Naar deze gedraging, die wordt aangemerkt als een gedraging van het college van burgemeester en wethouders van de gemeente Noordwijk, werd een onderzoek ingesteld.
In het kader van het onderzoek werd het college van burgemeester en wethouders van de gemeente Noordwijk verzocht op de klacht te reageren en een afschrift toe te sturen van de stukken die op de klacht betrekking hebben. Tevens werd aan het college van burgemeester en wethouders een aantal specifieke vragen gesteld.
Vervolgens werd verzoeker in de gelegenheid gesteld op de verstrekte inlichtingen te reageren.
Het resultaat van het onderzoek werd als verslag van bevindingen gestuurd aan betrokkenen.
De reactie van het college van burgemeester en wethouders gaf aanleiding het verslag op een enkel punt te wijzigen en aan te vullen.
Verzoeker gaf binnen de gestelde termijn geen reactie.
Bevindingen
De bevindingen van het onderzoek luiden als volgt:
A. feiten
1. Verzoeker informeerde begin december 1999 telefonisch bij de ambtenaar sportzaken van de gemeente Noordwijk naar de mogelijkheden om op in 2000 een vlooienmarkt te organiseren in de sporthal Northgo te Noordwijk.
2. Op 7 december 1999 stuurde verzoeker aan het college van burgemeester en wethouders van de gemeente Noordwijk een brief waarin hij onder meer schreef:
“Onderwerp: Aanvraag vergunning vlooienmarkt
(…)
Wij (…) willen een vergunning aan u verzoeken voor de organisatie van een vlooienmarkt in sporthal de Northgo te Noordwijk.
De data's van de te organiseren vlooienmarkten zijn:
7 & 8 oktober 2000
18 & 19 november 2000
Wij zijn met (de ambtenaar sportzaken; N.o.) overeengekomen dat de sporthal op bovengenoemde data's beschikbaar zou zijn.”
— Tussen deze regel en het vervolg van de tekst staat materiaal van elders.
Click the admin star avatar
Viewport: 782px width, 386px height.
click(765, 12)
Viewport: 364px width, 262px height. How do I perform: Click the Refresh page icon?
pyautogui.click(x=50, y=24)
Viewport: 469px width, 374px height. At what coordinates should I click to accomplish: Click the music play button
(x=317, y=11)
3. Verzoeker stuurde op 7 december 1999 ook een schrijven aan de gemeente Noordwijk t.a.v. de ambtenaar sportzaken waarin hij onder meer schreef:
“Onderwerp: Reservering sporthal de Northgo
(…)
Onder referte aan het telefonisch onderhoud van j.l. willen wij (…) de data's bevestigen.
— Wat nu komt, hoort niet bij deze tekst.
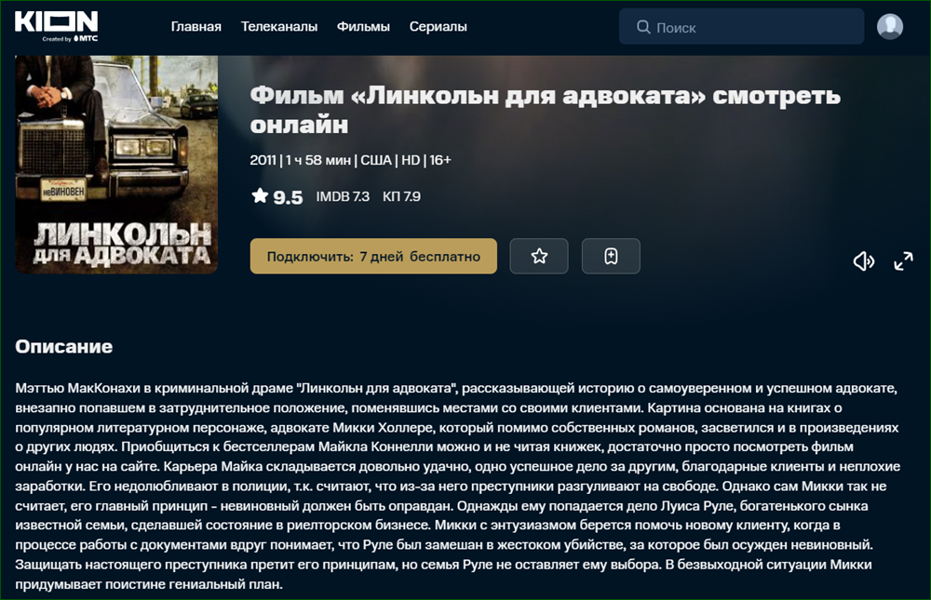The height and width of the screenshot is (600, 931).
Task: Click the film title heading
Action: (545, 110)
De data's van de te organiseren vlooienmarkten zijn:
7 & 8 oktober 2000
18 & 19 november 2000”
4. Op 8 december 1999 werd door de chef van de afdeling interne zaken aan verzoeker een ontvangstbevestiging gestuurd van de brief van 7 december 1999 betreffende zijn aanvraag voor een vergunning vlooienmarkt.
5. De ontvangst van verzoekers brief van 7 december 1999 gericht aan de ambtenaar sportzaken werd niet door de gemeente bevestigd.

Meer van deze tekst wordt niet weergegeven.